/---
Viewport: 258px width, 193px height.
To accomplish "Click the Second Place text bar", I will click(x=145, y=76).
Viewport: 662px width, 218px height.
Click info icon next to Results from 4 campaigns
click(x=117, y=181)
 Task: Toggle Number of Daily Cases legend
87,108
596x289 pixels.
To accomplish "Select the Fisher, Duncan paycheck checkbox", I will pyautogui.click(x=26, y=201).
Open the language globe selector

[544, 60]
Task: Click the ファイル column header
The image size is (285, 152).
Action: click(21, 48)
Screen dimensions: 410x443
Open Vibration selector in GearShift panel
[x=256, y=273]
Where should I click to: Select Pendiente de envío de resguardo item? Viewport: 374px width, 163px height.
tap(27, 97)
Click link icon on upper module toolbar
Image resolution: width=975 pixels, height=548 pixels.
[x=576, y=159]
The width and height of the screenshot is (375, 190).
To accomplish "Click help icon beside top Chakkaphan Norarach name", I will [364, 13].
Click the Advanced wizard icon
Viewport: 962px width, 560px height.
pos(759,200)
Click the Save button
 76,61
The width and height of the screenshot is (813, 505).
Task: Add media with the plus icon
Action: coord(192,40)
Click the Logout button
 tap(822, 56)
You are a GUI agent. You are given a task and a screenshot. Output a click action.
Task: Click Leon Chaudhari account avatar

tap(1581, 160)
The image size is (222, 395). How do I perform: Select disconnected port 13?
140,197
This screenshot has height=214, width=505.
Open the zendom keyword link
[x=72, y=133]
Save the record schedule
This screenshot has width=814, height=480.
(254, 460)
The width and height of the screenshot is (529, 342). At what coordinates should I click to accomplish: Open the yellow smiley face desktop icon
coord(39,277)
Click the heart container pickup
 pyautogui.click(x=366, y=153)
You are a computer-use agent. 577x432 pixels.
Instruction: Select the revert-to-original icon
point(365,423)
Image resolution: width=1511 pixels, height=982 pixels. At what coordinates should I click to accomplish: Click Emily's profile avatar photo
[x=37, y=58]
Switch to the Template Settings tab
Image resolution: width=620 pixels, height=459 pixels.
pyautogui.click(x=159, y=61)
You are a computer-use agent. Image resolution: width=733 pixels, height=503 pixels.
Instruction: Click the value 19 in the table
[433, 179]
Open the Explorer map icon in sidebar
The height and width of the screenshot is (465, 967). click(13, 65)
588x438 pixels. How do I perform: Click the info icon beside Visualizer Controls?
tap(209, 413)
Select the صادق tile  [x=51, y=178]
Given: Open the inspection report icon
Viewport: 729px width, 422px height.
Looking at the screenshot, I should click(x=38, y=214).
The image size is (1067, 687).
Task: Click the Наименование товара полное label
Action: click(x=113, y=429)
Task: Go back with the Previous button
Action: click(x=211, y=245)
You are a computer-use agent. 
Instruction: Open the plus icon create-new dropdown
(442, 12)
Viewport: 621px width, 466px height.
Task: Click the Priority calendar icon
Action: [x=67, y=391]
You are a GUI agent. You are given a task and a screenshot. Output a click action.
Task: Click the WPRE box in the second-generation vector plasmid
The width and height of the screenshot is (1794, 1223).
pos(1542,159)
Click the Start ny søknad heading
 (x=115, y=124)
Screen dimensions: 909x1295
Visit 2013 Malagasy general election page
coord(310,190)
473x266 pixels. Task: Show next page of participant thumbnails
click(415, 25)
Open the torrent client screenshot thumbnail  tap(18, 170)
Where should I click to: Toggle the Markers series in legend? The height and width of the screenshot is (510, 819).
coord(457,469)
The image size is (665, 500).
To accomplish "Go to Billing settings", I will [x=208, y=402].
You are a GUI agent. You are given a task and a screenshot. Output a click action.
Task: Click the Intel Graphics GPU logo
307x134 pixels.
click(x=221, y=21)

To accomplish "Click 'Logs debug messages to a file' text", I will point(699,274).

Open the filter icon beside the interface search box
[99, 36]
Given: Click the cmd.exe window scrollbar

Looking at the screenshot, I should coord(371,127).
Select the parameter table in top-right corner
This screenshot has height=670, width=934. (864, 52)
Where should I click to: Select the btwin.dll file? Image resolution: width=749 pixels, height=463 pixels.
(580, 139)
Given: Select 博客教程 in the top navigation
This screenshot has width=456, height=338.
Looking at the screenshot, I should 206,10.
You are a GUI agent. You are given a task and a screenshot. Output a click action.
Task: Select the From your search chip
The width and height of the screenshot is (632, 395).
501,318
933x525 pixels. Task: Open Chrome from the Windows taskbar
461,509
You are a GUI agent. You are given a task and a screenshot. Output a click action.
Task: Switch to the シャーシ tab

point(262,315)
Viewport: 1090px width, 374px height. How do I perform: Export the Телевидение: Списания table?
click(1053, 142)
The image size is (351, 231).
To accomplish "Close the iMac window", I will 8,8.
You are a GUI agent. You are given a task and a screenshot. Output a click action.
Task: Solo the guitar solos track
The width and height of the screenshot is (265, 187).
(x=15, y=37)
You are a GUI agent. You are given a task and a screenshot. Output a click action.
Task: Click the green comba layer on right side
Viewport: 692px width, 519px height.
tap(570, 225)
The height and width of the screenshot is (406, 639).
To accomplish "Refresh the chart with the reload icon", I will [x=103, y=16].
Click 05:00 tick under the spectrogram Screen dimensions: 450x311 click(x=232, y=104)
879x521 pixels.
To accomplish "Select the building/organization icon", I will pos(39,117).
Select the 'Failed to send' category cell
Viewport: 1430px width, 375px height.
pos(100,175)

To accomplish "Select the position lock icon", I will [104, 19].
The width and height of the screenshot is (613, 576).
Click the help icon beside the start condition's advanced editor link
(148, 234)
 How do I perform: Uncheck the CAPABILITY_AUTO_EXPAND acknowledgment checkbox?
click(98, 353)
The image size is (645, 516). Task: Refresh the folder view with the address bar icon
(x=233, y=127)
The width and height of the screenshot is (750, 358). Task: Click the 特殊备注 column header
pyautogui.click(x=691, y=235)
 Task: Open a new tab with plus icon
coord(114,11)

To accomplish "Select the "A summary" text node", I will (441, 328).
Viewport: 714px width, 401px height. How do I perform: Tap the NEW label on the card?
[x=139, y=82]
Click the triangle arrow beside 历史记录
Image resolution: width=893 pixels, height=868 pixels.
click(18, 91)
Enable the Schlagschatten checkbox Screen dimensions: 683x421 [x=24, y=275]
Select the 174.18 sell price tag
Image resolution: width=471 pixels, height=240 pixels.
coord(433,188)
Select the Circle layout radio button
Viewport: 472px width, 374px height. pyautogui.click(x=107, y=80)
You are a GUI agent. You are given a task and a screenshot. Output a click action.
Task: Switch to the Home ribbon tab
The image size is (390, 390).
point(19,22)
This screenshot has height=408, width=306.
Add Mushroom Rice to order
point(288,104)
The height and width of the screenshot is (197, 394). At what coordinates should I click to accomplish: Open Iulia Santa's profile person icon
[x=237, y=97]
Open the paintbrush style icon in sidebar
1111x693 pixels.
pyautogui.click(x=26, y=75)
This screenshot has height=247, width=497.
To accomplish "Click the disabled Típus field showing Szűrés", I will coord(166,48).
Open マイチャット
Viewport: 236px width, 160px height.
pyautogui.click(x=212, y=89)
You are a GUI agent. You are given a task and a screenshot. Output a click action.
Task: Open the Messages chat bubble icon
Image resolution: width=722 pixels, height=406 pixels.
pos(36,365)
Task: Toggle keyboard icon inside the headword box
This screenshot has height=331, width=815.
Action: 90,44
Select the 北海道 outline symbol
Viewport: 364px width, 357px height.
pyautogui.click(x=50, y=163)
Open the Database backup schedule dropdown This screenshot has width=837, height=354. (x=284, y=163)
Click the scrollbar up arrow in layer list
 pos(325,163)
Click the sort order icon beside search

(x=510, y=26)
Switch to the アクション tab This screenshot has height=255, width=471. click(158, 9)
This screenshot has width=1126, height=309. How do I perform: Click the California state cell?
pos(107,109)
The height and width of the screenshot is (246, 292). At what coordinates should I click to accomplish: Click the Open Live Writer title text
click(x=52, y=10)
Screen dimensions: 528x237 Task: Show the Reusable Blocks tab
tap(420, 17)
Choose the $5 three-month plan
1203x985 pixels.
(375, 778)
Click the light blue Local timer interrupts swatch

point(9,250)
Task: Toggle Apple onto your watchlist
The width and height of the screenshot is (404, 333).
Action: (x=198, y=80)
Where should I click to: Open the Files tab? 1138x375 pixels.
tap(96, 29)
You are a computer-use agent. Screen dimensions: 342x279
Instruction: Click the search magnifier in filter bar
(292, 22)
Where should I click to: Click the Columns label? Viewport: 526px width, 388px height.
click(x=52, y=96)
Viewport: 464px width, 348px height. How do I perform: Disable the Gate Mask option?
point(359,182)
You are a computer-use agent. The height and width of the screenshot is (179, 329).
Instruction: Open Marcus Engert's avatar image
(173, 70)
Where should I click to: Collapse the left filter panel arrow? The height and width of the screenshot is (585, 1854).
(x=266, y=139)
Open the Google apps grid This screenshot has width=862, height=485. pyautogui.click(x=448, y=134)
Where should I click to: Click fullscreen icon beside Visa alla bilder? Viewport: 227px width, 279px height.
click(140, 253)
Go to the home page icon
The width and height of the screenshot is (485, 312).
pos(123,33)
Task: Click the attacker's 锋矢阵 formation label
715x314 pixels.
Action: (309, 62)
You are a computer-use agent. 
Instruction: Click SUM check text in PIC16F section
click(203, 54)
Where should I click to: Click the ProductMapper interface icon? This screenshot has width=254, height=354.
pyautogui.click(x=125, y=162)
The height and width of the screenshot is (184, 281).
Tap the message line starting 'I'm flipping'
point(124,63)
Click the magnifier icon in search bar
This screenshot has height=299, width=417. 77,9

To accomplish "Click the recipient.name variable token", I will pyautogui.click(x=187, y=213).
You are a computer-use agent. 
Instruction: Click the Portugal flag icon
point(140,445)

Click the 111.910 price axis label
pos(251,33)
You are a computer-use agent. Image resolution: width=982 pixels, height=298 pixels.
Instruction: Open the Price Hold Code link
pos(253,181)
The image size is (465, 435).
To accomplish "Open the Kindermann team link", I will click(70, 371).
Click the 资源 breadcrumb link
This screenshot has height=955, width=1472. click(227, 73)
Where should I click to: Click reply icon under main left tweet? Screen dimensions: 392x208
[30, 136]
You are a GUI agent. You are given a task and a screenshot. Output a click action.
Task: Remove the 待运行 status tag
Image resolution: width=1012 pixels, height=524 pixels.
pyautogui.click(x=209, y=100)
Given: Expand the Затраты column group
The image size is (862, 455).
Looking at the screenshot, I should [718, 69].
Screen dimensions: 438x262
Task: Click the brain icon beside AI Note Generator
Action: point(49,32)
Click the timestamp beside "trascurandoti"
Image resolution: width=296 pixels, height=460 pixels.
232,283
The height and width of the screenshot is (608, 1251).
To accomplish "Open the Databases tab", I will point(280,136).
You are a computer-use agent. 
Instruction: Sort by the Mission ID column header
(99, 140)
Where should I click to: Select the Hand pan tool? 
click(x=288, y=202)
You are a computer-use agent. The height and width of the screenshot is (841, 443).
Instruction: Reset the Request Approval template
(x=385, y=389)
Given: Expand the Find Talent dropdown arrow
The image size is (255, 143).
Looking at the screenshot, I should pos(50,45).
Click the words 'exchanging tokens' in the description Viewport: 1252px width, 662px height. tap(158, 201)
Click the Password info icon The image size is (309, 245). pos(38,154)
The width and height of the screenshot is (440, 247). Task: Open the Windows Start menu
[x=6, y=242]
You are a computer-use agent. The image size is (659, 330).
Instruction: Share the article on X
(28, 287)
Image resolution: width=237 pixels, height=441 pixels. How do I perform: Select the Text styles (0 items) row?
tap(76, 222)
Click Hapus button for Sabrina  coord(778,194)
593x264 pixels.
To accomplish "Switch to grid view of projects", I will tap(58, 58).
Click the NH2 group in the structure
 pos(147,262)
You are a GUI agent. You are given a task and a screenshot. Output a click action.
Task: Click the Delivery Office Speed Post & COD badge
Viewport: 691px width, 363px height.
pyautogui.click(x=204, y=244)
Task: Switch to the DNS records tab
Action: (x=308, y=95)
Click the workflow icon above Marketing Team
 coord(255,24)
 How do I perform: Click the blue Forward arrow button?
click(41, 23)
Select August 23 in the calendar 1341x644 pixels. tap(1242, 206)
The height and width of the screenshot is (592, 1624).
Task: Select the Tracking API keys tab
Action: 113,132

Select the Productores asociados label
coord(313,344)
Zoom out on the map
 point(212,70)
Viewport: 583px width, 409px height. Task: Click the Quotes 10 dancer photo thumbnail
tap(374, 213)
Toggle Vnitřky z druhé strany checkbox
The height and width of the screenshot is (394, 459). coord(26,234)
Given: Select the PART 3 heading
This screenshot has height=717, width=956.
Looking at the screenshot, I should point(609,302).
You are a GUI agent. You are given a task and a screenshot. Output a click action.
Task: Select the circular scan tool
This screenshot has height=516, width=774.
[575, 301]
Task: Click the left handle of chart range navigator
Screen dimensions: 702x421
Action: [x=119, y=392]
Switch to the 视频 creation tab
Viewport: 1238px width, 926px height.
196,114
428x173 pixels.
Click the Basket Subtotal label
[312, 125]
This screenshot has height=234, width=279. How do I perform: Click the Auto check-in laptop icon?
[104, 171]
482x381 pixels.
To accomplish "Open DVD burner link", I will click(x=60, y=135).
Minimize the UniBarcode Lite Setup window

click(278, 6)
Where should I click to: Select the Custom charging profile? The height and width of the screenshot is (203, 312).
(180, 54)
\---
**What to do:** Above are the records. Identify each line that contains the word "schedule".

**Reply to the exercise:**
Save the record schedule
Open the Database backup schedule dropdown This screenshot has width=837, height=354. (x=284, y=163)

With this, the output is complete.